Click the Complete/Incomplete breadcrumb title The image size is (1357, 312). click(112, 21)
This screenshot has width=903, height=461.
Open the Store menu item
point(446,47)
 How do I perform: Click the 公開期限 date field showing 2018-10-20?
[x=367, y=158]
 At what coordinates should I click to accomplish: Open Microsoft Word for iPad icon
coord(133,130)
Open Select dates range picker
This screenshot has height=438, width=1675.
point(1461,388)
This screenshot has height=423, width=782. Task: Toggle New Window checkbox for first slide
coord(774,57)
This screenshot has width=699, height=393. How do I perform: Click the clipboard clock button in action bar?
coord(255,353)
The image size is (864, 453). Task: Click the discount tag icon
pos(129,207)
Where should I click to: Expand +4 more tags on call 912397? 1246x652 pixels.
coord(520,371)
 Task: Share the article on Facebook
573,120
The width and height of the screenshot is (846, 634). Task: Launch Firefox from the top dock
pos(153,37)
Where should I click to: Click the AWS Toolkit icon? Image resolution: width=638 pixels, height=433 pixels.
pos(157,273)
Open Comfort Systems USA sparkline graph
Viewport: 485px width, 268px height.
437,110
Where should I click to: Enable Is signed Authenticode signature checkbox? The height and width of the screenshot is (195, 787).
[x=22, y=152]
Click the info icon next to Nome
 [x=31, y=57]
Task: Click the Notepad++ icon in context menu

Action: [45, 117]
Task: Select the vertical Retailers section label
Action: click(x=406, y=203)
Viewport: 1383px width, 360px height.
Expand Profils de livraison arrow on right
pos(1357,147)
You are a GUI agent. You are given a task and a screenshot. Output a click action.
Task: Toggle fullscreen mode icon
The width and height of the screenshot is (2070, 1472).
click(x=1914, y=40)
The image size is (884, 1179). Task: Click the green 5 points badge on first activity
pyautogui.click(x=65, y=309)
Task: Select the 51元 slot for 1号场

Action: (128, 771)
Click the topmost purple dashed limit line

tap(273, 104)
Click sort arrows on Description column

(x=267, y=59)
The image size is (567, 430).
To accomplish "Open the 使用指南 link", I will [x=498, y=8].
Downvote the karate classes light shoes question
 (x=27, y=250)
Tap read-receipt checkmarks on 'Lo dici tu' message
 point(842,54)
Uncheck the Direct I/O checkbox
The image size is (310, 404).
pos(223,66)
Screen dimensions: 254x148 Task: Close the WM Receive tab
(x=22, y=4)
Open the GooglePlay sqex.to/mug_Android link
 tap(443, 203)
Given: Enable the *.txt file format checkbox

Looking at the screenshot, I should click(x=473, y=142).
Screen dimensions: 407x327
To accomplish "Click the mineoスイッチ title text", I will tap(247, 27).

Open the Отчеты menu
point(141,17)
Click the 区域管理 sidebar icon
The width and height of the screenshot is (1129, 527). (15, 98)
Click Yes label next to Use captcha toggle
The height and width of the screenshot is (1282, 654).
□ □ □ □ □ □ □
### WORK INSTRUCTION
The data given before this task must be transcribed exactly and in full.

### TASK OUTPUT
Click the Complete/Incomplete breadcrumb title The image size is (1357, 312). click(112, 21)
This screenshot has width=903, height=461.
Open the Store menu item
point(446,47)
 How do I perform: Click the 公開期限 date field showing 2018-10-20?
[x=367, y=158]
 At what coordinates should I click to accomplish: Open Microsoft Word for iPad icon
coord(133,130)
Open Select dates range picker
This screenshot has height=438, width=1675.
point(1461,388)
This screenshot has height=423, width=782. Task: Toggle New Window checkbox for first slide
coord(774,57)
This screenshot has width=699, height=393. How do I perform: Click the clipboard clock button in action bar?
coord(255,353)
The image size is (864, 453). Task: Click the discount tag icon
pos(129,207)
Where should I click to: Expand +4 more tags on call 912397? 1246x652 pixels.
coord(520,371)
 Task: Share the article on Facebook
573,120
The width and height of the screenshot is (846, 634). Task: Launch Firefox from the top dock
pos(153,37)
Where should I click to: Click the AWS Toolkit icon? Image resolution: width=638 pixels, height=433 pixels.
pos(157,273)
Open Comfort Systems USA sparkline graph
Viewport: 485px width, 268px height.
437,110
Where should I click to: Enable Is signed Authenticode signature checkbox? The height and width of the screenshot is (195, 787).
[x=22, y=152]
Click the info icon next to Nome
 [x=31, y=57]
Task: Click the Notepad++ icon in context menu

Action: [45, 117]
Task: Select the vertical Retailers section label
Action: click(x=406, y=203)
Viewport: 1383px width, 360px height.
Expand Profils de livraison arrow on right
pos(1357,147)
You are a GUI agent. You are given a task and a screenshot. Output a click action.
Task: Toggle fullscreen mode icon
The width and height of the screenshot is (2070, 1472).
click(x=1914, y=40)
The image size is (884, 1179). Task: Click the green 5 points badge on first activity
pyautogui.click(x=65, y=309)
Task: Select the 51元 slot for 1号场

Action: (128, 771)
Click the topmost purple dashed limit line

tap(273, 104)
Click sort arrows on Description column

(x=267, y=59)
The image size is (567, 430).
To accomplish "Open the 使用指南 link", I will [x=498, y=8].
Downvote the karate classes light shoes question
 (x=27, y=250)
Tap read-receipt checkmarks on 'Lo dici tu' message
 point(842,54)
Uncheck the Direct I/O checkbox
The image size is (310, 404).
pos(223,66)
Screen dimensions: 254x148 Task: Close the WM Receive tab
(x=22, y=4)
Open the GooglePlay sqex.to/mug_Android link
 tap(443, 203)
Given: Enable the *.txt file format checkbox

Looking at the screenshot, I should click(x=473, y=142).
Screen dimensions: 407x327
To accomplish "Click the mineoスイッチ title text", I will tap(247, 27).

Open the Отчеты menu
point(141,17)
Click the 区域管理 sidebar icon
The width and height of the screenshot is (1129, 527). (15, 98)
Click Yes label next to Use captcha toggle
The height and width of the screenshot is (1282, 654).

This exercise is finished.